WHAT THE TASK ASKS ::
Output range, inclusive: from the line containing "Where should I click to: Activate" to the line containing "Click the browser back arrow". Restate those lines from the data below word for word and only those.

GIVEN DATA ::
-------
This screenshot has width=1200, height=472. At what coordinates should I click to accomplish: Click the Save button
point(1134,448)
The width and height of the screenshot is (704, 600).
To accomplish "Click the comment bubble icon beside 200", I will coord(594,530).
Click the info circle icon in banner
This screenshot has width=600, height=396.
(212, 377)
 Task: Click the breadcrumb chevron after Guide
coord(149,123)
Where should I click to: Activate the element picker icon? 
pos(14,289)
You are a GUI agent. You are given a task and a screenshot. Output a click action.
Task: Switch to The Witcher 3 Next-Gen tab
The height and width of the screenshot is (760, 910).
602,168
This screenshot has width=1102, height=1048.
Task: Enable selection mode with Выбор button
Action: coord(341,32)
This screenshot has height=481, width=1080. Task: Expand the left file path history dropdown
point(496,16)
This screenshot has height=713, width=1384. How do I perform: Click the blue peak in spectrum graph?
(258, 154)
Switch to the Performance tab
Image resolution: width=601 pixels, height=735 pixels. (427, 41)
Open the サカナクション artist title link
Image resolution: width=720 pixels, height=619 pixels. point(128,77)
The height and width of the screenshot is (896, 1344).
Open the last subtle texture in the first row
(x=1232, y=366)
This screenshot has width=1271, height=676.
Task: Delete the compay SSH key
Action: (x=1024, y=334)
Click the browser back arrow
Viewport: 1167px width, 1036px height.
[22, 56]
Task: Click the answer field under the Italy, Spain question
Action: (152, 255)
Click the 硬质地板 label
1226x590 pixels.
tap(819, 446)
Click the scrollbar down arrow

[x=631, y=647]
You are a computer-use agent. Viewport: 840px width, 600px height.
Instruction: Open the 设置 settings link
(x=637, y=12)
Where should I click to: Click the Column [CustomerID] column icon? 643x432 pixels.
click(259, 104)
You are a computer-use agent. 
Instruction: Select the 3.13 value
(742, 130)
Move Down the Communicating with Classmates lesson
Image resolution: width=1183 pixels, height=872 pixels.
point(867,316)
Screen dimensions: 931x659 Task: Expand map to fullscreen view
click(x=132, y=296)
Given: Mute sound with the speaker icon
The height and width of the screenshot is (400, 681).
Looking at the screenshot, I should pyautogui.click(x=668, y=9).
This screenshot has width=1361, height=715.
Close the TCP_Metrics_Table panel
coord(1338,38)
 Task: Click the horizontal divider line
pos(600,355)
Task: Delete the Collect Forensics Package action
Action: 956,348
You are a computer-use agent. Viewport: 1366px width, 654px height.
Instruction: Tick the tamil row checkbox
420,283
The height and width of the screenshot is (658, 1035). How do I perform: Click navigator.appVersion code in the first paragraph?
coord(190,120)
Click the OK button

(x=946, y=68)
-------
OUTPUT OF THE EXERCISE ::
Where should I click to: Activate the element picker icon? 
pos(14,289)
You are a GUI agent. You are given a task and a screenshot. Output a click action.
Task: Switch to The Witcher 3 Next-Gen tab
The height and width of the screenshot is (760, 910).
602,168
This screenshot has width=1102, height=1048.
Task: Enable selection mode with Выбор button
Action: coord(341,32)
This screenshot has height=481, width=1080. Task: Expand the left file path history dropdown
point(496,16)
This screenshot has height=713, width=1384. How do I perform: Click the blue peak in spectrum graph?
(258, 154)
Switch to the Performance tab
Image resolution: width=601 pixels, height=735 pixels. (427, 41)
Open the サカナクション artist title link
Image resolution: width=720 pixels, height=619 pixels. point(128,77)
The height and width of the screenshot is (896, 1344).
Open the last subtle texture in the first row
(x=1232, y=366)
This screenshot has width=1271, height=676.
Task: Delete the compay SSH key
Action: (x=1024, y=334)
Click the browser back arrow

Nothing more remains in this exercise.